AL-MASLAHAH AL-SYAR’IYAH SEBAGAI SUMBER HUKUM ISLAM (Kajian Kitab Dawabith al-Mashlahah Syeh Said Ramadan Buti)

Abstract

Survey membuktikan bahwa setiap hukum Islam yang diturunkan Oleh Allah lewat Rasulnya  Muhammad SAW pasti mengandung Maslahah atau tujuan kebaikan.

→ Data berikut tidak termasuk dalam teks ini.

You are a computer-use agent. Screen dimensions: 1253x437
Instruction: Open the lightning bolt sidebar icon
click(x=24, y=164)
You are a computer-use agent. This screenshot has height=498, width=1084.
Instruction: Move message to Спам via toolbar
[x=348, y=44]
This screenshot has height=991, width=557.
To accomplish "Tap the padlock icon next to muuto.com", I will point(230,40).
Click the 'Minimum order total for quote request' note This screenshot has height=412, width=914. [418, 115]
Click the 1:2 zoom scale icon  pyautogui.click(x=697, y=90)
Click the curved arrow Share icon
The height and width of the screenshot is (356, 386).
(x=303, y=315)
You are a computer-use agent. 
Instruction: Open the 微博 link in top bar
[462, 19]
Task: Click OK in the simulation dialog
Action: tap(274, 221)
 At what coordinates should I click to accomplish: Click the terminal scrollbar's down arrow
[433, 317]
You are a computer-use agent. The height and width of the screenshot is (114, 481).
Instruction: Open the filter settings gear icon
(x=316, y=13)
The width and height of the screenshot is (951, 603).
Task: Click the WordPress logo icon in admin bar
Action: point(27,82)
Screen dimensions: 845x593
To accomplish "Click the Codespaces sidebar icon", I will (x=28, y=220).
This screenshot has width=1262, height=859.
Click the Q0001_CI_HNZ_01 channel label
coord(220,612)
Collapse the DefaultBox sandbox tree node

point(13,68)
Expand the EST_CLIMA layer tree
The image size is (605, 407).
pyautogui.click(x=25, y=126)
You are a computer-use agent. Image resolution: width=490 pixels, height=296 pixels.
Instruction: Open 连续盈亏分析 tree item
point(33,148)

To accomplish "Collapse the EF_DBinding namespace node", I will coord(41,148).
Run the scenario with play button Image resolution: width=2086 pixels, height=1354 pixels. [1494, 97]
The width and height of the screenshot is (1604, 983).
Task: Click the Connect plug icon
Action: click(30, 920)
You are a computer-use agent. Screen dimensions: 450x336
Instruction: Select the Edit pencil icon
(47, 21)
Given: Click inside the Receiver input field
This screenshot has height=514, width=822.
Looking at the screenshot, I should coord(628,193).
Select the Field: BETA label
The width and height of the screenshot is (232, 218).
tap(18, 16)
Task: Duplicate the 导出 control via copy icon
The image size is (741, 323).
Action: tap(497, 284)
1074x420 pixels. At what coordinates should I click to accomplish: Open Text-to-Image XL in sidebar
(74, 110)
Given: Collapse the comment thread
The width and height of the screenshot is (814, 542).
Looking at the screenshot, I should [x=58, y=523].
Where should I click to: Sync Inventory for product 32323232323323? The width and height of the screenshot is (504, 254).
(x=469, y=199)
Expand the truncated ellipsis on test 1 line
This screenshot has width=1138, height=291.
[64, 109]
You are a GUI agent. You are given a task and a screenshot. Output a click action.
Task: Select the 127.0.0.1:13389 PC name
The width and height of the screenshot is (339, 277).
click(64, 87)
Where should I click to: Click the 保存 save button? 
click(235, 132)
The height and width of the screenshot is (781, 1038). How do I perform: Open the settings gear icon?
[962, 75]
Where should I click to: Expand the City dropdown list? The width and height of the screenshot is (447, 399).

Mashlahah yaitu  Sesuatu yang bermanfaat yang dimaksudkan oleh al-Syari’ (Allah dan Rasul-Nya) untuk kepentingan hamba-Nya, baik dalam menjaga agama, jiwa, akal, keturunan dan harta mereka, sesuai dengan urutan tertentu yang terdapat di dalam kategori pemeliharaan tersebut.” Standar manfaat yang digunakan oleh sarjana filsafat dan etika barat yang cenderung saling bertentangan antara satu dan lainnya, tak memiliki batasan yang jelas dan tegas. Sosiologi-nya Emile Durkeim,  bahwa standar maslahat adalah “nalar sosial” atau ‘urf atau adat. Jika menurut‘urf atau adat adalah baik maka itu maslahat. Begitu pun sebaliknya. Menurut Al-Buthi, dengan berdasarkan penelitian ilmiah ‘urf jelas tak bisa dijadikan standar maslahat dan tidaknya. Sementara yang lain, sarjana filsafat banyak menjadikan nilai kebahagiaan pribadi sebagai standarnya. Bagi mereka, yang penting menguntungkan dan membahagiakan (diri sendiri)—tanpa melihat dampak negatif dan positifnya maka itu adalah maslahat. Selanjutnya adalah standar maslahat  perspekktif madzhab al-manfa’ah (utilitarianisme) yang menurut Al-Buthi secara teoritis adalah mazhab yang paling dekat untuk diterima dibanding kedua kecenderungan di atas yang diantara tokoh besarnya adalah Jeremy Bentham dan John Stuart Mill. Menurut utilitarianisme ini bahwa standar manfaat tak boleh hanya mempertimbangkan dampak maslahat untuk diri sendiri saja, bahkan harus melihat dampaknya terhadap semua manusia. Al-Buthi berpandangan bahawa orientasi standar-standar maslahat perspektif tiga kecenderungan di atas dan karakteristiknya berbeda dengan standar maslahat perpektif syariat Islam khususnya perpektif Al Buthi–dan karakteristiknya. Standar dan karakteristik maslahah perpektif syariat Islam adalah berdimensi: mencakup dunia-akhirat, materi-ruhani, dan menjadikan agama sebagai maslahat utama. Sementara standar yang diajukan tiga kecenderungan di atas dan karakteristiknya justru sebaliknya. Cenderung duniawi dan meterialistik semata serta cenderung menjadikan agama sebagai alat untuk mewujutkan maslahat duniawi-materialistik tersebut.